Russian colonel asks women to send in their ex-boyfriend’s details so they can be ‘sorted out’


A member of Russia's Young Army Cadets National Movement gives flowers to a woman for International Women's Day  - Erik Romanenko\\TASS via Getty Images

A member of Russia’s Young Army Cadets National Movement gives flowers to a woman for International Women’s Day – Erik Romanenko\TASS via Getty Images

A Russian colonel has asked women to send in their ex-boyfriends’ details so they can be ‘sorted out’ in a video posted to mark International Women’s Day.

Yuri Khromov, a colonel of a local military commissariat in north-western Russia, posted a video on the official Instagram account of the Leningrad region, in which he urged Russian women to share social-media usernames of their exes in the comments below the post, so their former men could be sent to the army.

Using March 8 as a hook for the recruitment drive, he packaged his statement as ‘a gift for women,’ implying that their ex-lovers would ‘be taken care of’.

“Let me give you a little gift. Write the accounts of your exes, and we will meet them at recruiting points. And remember – a real man must have a military ID,” said Colonel Khromov.

He emphasised that Russian women should always be surrounded by “real defenders, not only protecting the Motherland but you [as women] as well.”

In Russia, the widespread problem with domestic violence has soared during the pandemic, activists say. A fifth of all women have been physically abused by a partner in the country.

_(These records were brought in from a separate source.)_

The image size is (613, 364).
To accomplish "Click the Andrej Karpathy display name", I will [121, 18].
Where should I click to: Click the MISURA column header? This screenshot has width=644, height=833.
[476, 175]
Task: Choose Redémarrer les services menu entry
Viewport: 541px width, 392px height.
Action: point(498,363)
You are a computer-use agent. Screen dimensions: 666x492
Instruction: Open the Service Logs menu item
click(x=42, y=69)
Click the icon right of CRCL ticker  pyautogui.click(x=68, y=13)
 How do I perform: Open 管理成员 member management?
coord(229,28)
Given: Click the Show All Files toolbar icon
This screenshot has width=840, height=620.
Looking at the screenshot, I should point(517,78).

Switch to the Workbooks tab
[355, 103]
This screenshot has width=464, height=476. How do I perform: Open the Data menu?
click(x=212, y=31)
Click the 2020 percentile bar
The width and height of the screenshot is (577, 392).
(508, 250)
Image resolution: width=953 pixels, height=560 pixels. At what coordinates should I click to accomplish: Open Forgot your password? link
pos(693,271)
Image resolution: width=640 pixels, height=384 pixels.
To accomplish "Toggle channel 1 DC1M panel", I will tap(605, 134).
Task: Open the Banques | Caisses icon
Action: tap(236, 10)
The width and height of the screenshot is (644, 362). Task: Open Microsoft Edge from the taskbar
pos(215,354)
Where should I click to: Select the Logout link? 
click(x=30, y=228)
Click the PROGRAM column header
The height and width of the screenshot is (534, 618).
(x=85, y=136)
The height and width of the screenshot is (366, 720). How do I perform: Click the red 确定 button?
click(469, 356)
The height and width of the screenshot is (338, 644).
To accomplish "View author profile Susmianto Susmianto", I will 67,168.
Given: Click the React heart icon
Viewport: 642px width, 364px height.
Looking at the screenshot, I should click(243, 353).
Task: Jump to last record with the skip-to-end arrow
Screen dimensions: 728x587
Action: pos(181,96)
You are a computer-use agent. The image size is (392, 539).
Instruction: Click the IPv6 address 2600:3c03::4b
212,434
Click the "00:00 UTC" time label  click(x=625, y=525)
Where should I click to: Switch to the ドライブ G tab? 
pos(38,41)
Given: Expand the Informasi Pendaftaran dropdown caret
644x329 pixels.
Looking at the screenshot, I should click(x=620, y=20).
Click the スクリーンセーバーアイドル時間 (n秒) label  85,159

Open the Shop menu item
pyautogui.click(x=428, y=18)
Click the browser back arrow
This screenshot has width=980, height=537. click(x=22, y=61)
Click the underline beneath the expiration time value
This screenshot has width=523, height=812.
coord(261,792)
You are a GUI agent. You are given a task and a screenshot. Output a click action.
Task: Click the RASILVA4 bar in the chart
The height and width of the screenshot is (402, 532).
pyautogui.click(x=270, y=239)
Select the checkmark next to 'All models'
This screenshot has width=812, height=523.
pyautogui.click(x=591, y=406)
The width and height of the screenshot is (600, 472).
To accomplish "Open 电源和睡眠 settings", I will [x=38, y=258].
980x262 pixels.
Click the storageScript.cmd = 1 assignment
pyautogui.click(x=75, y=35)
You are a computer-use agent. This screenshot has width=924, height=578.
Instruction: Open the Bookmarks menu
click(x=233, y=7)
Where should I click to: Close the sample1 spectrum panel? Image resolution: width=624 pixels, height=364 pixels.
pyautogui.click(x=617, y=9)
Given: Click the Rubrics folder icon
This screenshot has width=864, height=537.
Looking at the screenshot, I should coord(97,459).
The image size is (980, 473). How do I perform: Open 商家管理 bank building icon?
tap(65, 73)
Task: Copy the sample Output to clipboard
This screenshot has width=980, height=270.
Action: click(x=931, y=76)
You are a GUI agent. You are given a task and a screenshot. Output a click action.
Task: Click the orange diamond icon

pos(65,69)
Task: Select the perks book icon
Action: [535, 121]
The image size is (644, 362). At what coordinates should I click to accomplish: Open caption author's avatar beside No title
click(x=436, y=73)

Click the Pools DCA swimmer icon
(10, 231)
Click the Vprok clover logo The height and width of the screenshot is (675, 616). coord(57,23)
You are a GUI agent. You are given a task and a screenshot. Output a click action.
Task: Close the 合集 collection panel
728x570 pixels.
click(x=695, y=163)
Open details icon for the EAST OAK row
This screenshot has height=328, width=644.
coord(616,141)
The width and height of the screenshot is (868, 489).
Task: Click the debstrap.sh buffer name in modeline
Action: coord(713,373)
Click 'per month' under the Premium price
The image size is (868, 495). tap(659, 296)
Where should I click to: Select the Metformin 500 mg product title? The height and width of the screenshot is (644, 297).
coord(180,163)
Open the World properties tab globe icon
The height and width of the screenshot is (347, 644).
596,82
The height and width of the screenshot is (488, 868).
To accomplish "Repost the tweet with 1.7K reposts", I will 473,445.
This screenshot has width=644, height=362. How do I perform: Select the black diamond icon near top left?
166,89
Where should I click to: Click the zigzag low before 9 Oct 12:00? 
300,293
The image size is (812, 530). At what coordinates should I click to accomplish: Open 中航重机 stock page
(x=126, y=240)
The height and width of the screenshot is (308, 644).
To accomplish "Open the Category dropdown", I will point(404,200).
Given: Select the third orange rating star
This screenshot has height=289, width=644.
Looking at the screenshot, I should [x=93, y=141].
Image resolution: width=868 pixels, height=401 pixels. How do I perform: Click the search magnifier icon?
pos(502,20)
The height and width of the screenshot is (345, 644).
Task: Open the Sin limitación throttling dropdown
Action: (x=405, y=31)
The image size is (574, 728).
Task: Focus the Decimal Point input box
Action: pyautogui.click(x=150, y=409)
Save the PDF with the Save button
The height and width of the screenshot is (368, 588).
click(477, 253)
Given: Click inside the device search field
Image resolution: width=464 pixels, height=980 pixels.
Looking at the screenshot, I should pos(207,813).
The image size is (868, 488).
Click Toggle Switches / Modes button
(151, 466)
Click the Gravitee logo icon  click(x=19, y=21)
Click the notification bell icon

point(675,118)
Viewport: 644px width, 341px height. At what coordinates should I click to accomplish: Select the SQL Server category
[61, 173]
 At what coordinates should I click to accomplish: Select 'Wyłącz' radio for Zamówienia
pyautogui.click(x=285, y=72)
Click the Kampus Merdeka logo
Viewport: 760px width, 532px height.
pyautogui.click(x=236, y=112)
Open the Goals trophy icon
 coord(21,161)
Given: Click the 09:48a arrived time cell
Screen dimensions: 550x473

On Monday, Vladimir Putin, the Russian president, stressed the importance of women’s roles in preserving traditional family values in Russia.

“These long-standing traditions assert the role of women in our life, by preserving the genuine values that have always been and will remain an inspiring moral guideline,” Mr Putin said in a statement. He also praised female medical workers because of their “healing spiritual support.”

“I thank all women-doctors, paramedics, nurses and nannies – everyone who rescues and takes care of patients in the ‘red zones,’ as part of ambulance crews, in hospitals and clinics. It has long been known that sensitivity, empathy, and an attentive, kind attitude are sometimes as much needed as medicine,” Mr Putin added.